"Under a long-standing doctrine called justiciability, such suits would be dismissed. As for impeachment, even if a majority of the House were willing to set such a precedent, the Senate would never accept it."
YubaNet.com
Obama Has Authority to Spend without Congressional Approval, Expert Says
Real Problem Is Tea Party Followers, Whose Ideas Threaten U.S. Credit
By: University of Arkansas, Fayetteville
July 28, 2011
Professor Steve Sheppard has written an article on the purposes of Congress in the 14th Amendment, as well as I Do Solemnly Swear: The Moral Obligations of Legal Officials (Cambridge University Press). His newest book, The Bouvier Law Dictionary, will be published in August.
Obama Has Authority to Spend without Congressional Approval, Expert Says
FAYETTEVILLE, Ark. July 28, 2011 - Constitutional law expert Steve Sheppard is available to discuss whether President Barack Obama has the constitutional authority to avoid default by paying government bonds unilaterally and spending money without Congressional approval.
The answer can be found in the case law and Constitutional history, says Sheppard, who is the Enfield Professor Law at the University of Arkansas. The 14th Amendment allows the president to pay bonds already authorized, he says, even if Congress gives no further authorization.

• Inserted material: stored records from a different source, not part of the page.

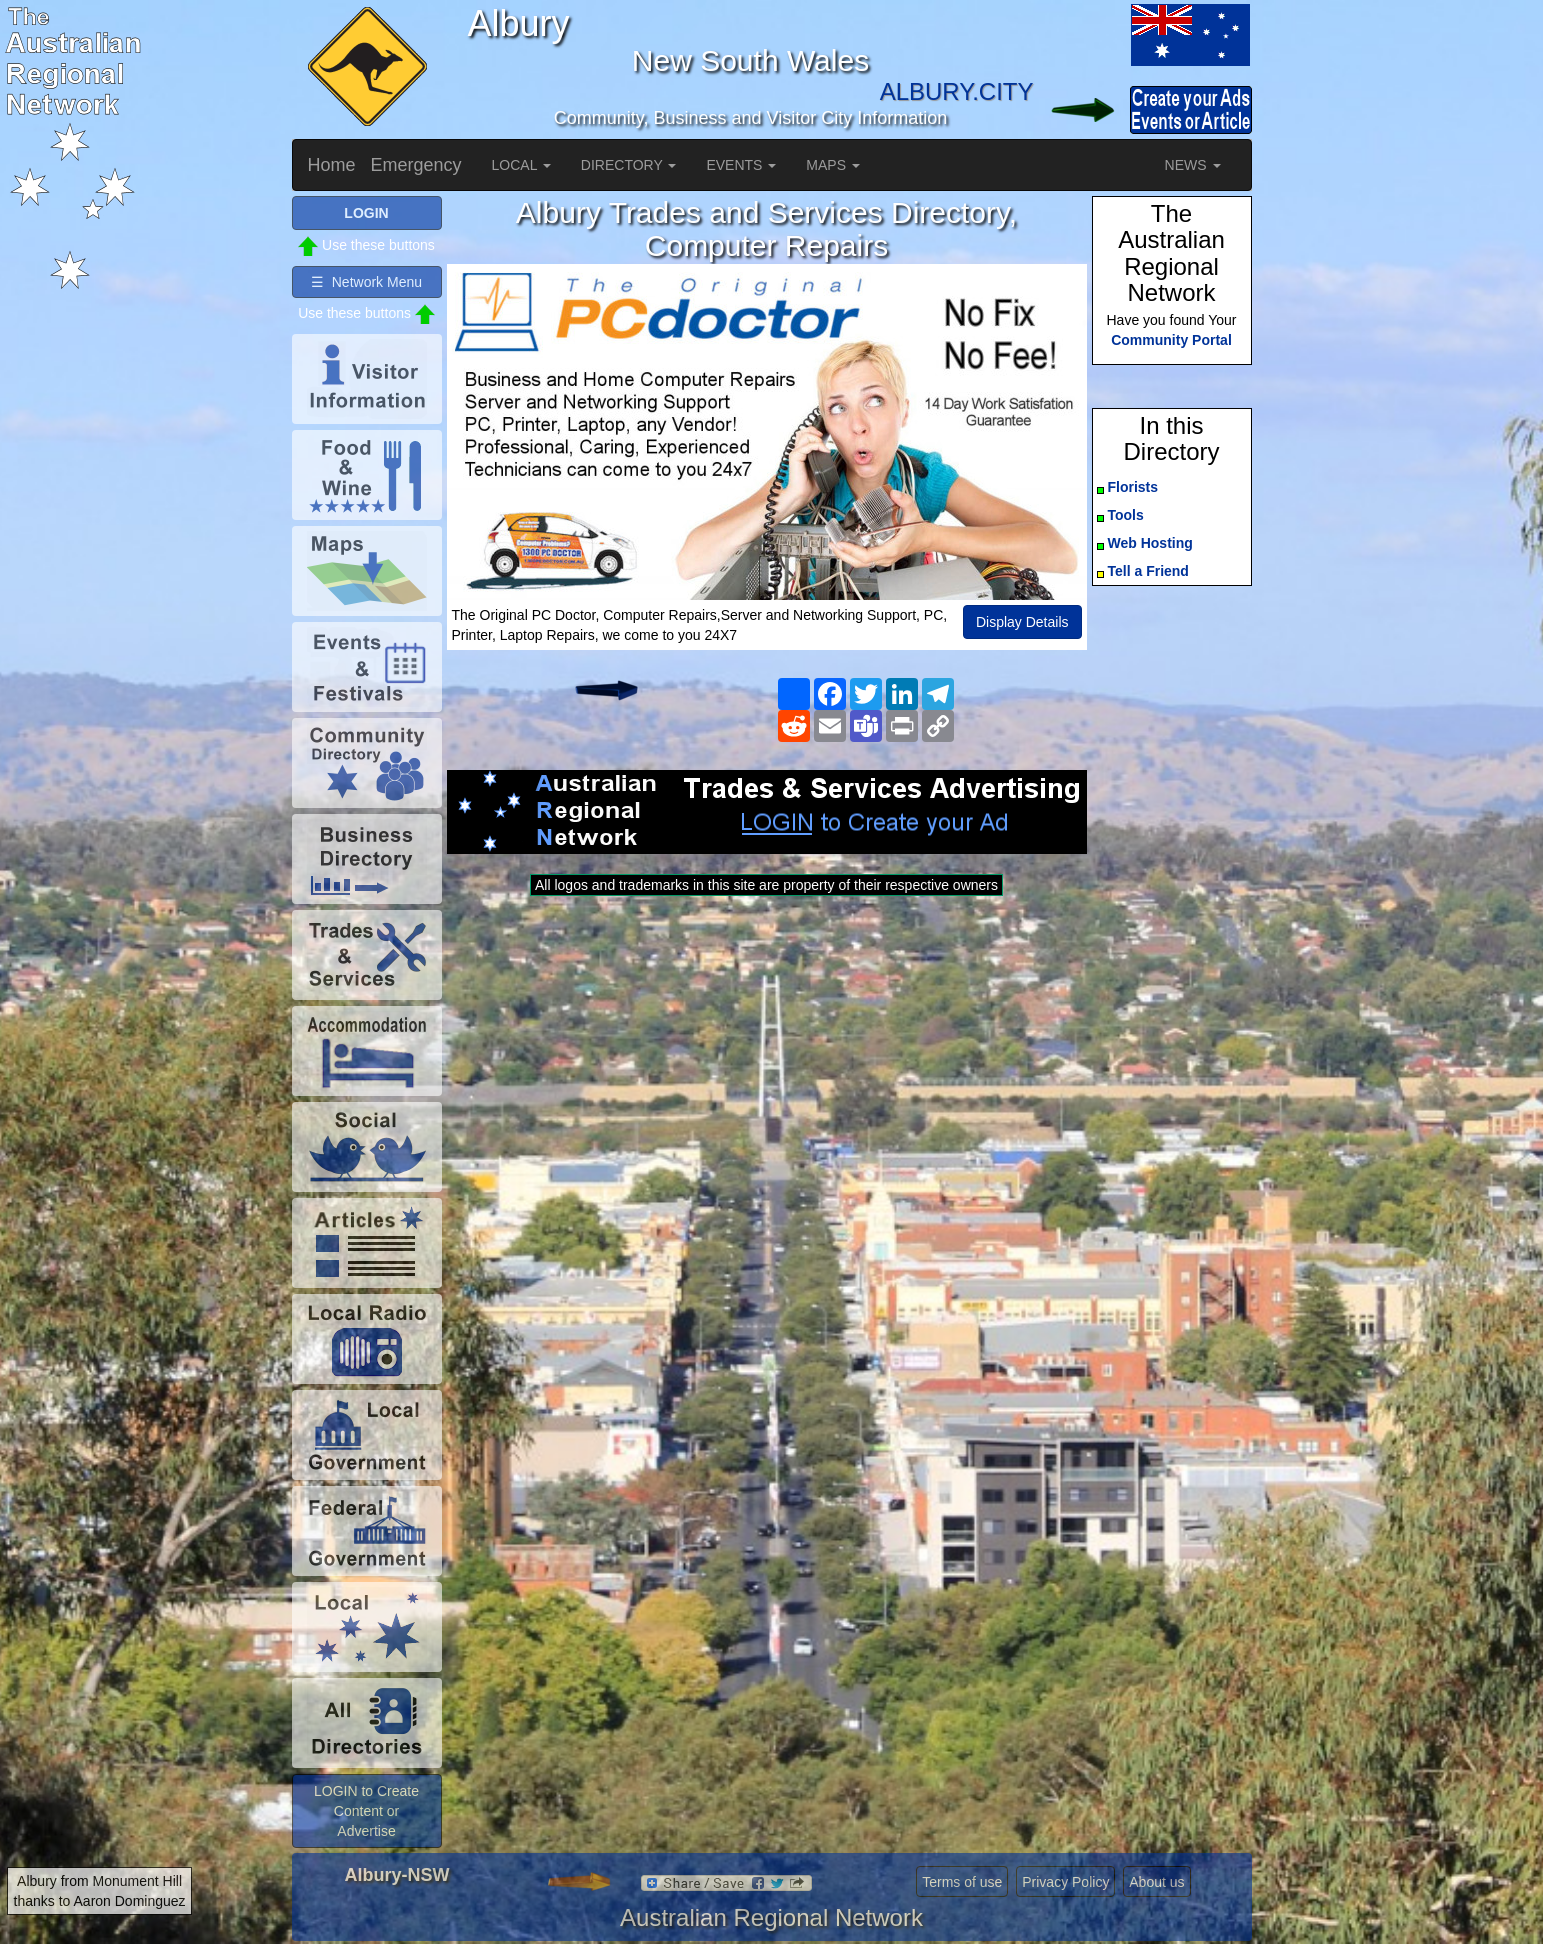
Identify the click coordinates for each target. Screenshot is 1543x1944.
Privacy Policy (1065, 1882)
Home (332, 165)
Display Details (1022, 622)
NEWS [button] (1193, 165)
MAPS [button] (833, 165)
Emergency (416, 165)
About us (1156, 1882)
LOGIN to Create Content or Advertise (366, 1811)
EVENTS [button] (741, 165)
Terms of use (962, 1882)
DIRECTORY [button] (629, 165)
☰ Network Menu (366, 282)
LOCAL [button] (521, 165)
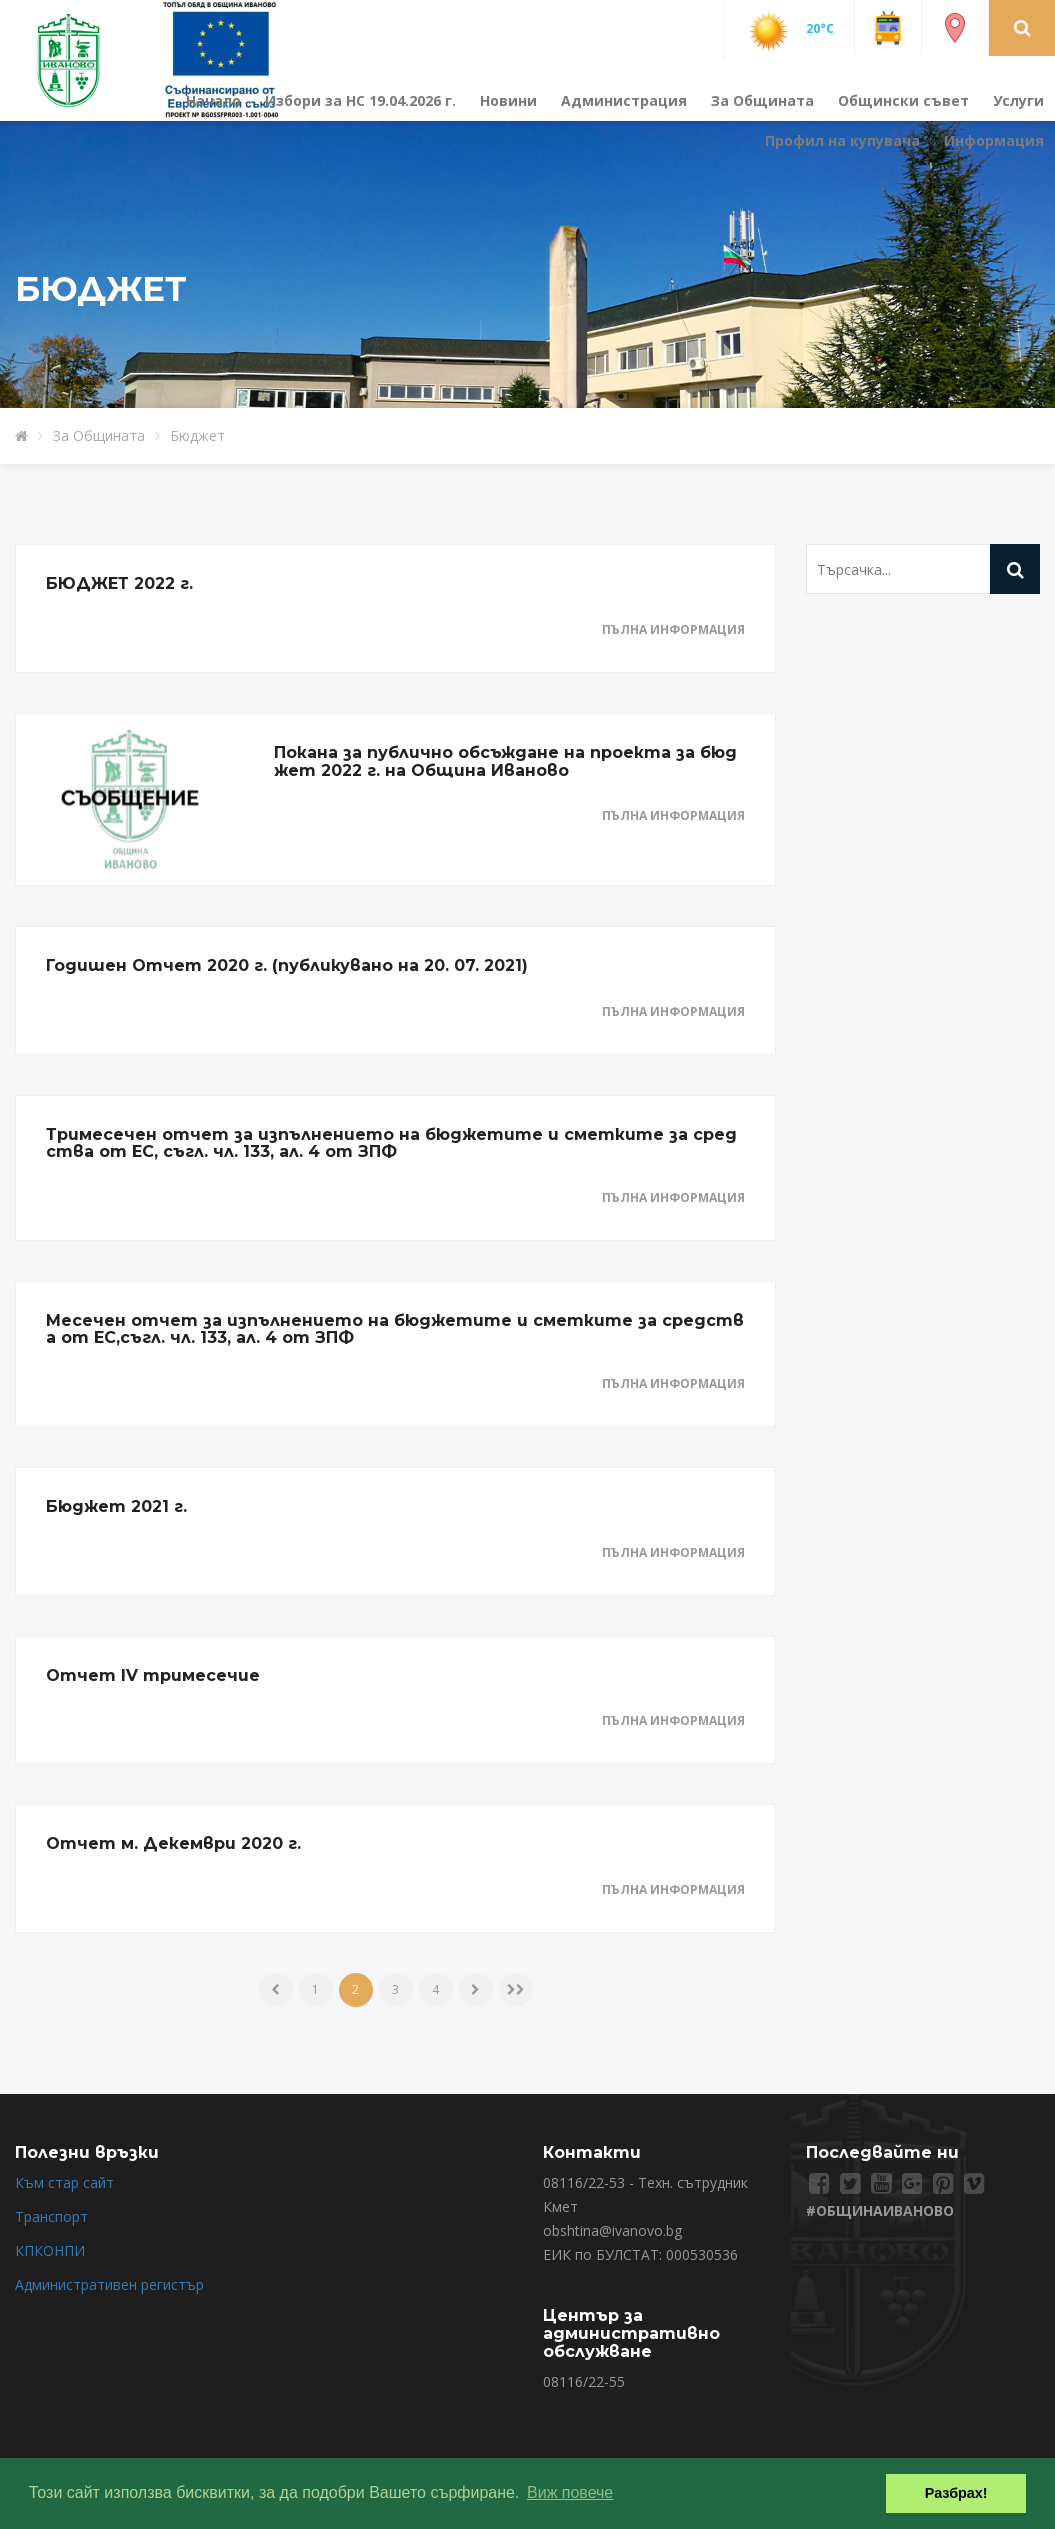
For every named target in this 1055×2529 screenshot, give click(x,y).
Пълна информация (673, 629)
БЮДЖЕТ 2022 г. (119, 583)
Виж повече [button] (570, 2492)
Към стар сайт (64, 2182)
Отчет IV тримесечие (153, 1675)
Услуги (1018, 100)
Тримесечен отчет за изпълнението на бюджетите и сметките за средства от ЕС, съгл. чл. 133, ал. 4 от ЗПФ (391, 1143)
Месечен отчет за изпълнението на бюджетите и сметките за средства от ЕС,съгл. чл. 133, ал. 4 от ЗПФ (395, 1329)
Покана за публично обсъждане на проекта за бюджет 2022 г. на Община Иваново (505, 761)
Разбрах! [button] (956, 2493)
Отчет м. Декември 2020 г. (173, 1843)
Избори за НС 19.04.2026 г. (360, 100)
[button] (1022, 27)
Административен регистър (109, 2284)
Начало (213, 100)
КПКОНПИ (50, 2250)
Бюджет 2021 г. (116, 1506)
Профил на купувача (842, 140)
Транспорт (51, 2216)
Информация (994, 140)
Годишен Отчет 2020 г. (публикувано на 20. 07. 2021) (287, 965)
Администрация (624, 100)
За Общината (762, 100)
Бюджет (197, 435)
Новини (508, 100)
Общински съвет (903, 100)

Sheppard says Obama may even be able to allow the Treasury to issue as many new bonds as it buys back. The president cannot, however, order the sale of more bonds than already allowed, which would reduce revenue from debt until the ceiling is reached but avoid default on any bonds that mature.
"There are plenty of people who would disagree with this," Sheppard says, "but I think it best explains the history during Reconstruction amendments to the Constitution, in the light of Chief Justice Hughes' opinion in 1935."
Sheppard recognizes that any unilateral action by the president to spend money without congressional authority would almost certainly lead to a federal court case, and House Republicans might attempt to impeach him.
"A lawsuit would drag on, but the courts would not interfere with the power of the president to pay the national debt," he says. "Under a long-standing doctrine called justiciability, such suits would be dismissed. As for impeachment, even if a majority of the House were willing to set such a precedent, the Senate would never accept it."
Rather than a threat to the Constitution, the greater danger to the United States is a loss of reputation internationally, Sheppard says. And that reputation is worth a lot of money.
"The real problem is the Tea Party," he says. "There is no evidence that members of Congress who follow it understand how the U.S. economy works. If the world's investors think the federal budget and the U.S. dollar are hostage to those who subscribe to the ideas of Grover Norquist, that will really hurt our credit, and if the credit rating of the United States takes a hit because investors stop accepting the full faith and credit of the United States, we will have to raise trillions more in taxes. And if these investors believe we'd rather have the lowest taxes in the Western world than to feed widows and orphans or build roads or fund tomorrow's patent research, we could go down the credit-rating tubes fast."